Task requirements> Transcribe exactly, please, the line bearing "Instruction: Click the token: label text" and all later lines through the end of the records, with the pictures left out.

[Records drawn from a dataset]
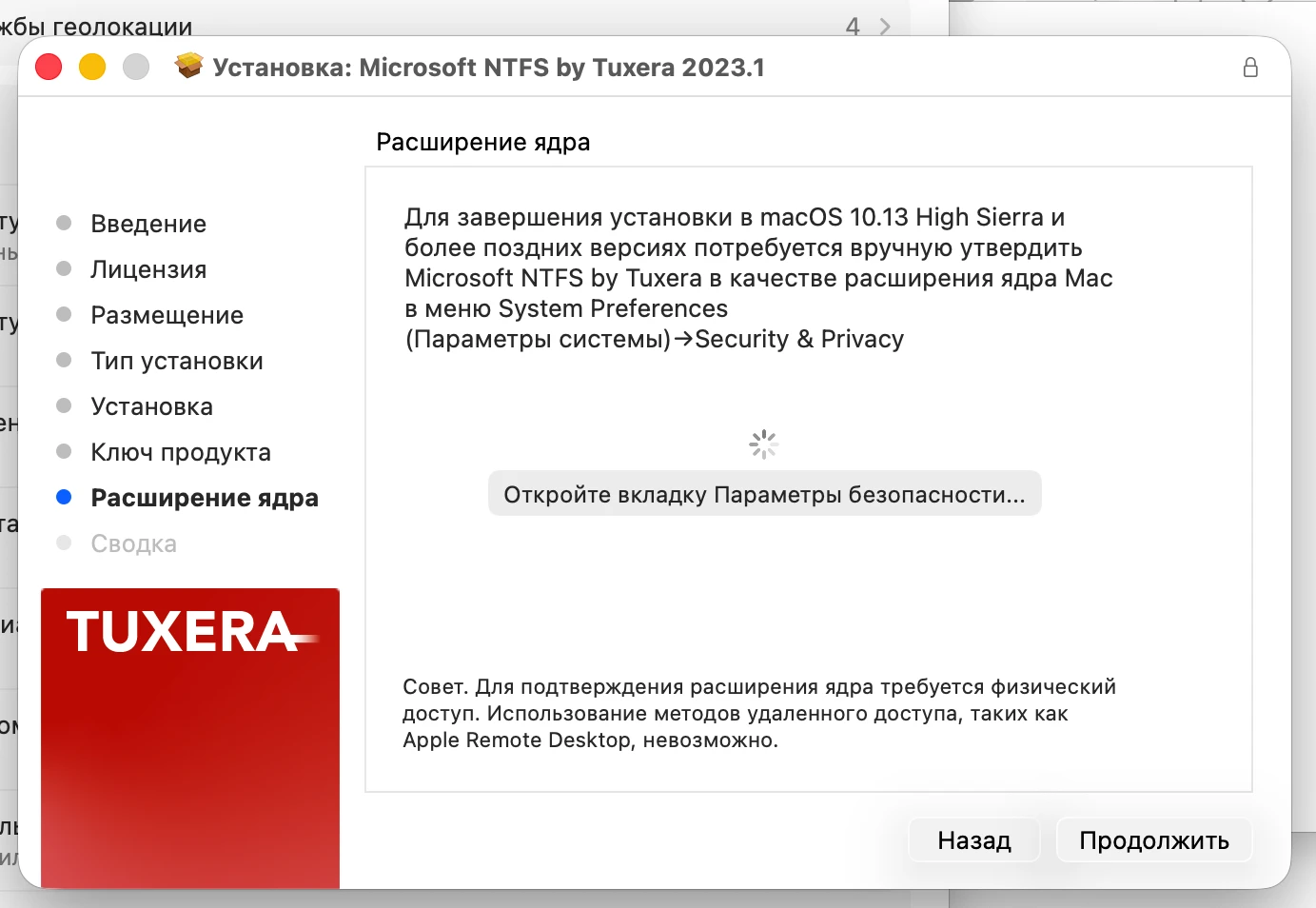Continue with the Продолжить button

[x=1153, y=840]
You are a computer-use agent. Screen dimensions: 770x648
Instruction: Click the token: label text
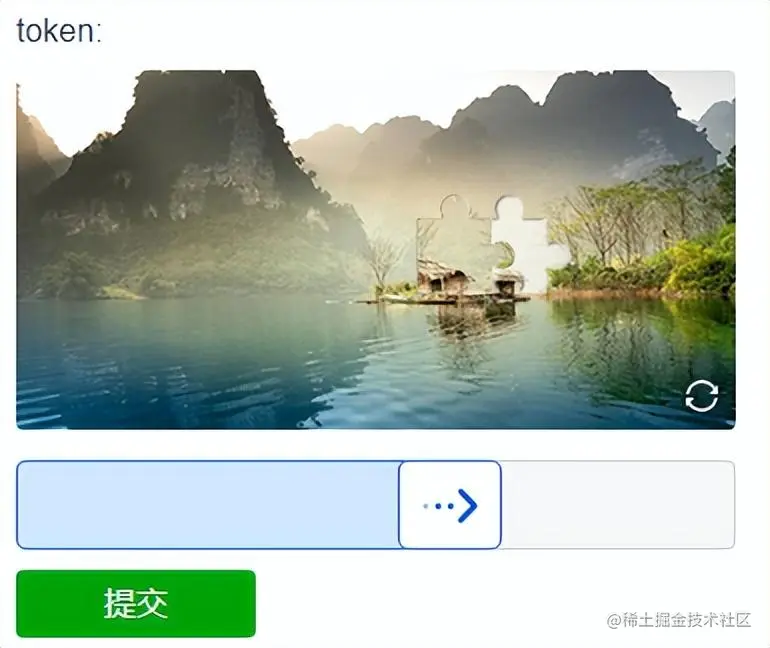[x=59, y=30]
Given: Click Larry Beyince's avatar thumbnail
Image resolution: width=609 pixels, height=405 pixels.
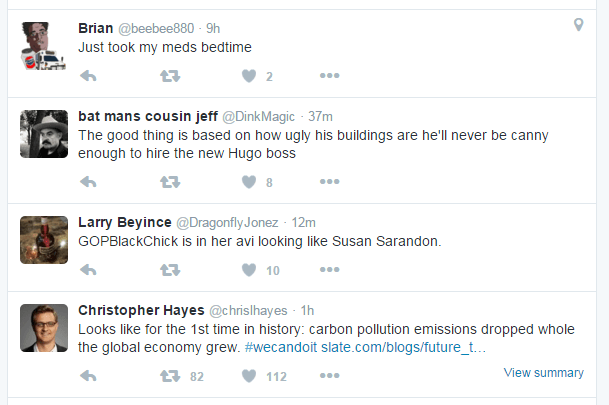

Task output>
Instruction: Click the token: label text
[x=59, y=30]
Given: Click Larry Beyince's avatar thumbnail
Image resolution: width=609 pixels, height=405 pixels.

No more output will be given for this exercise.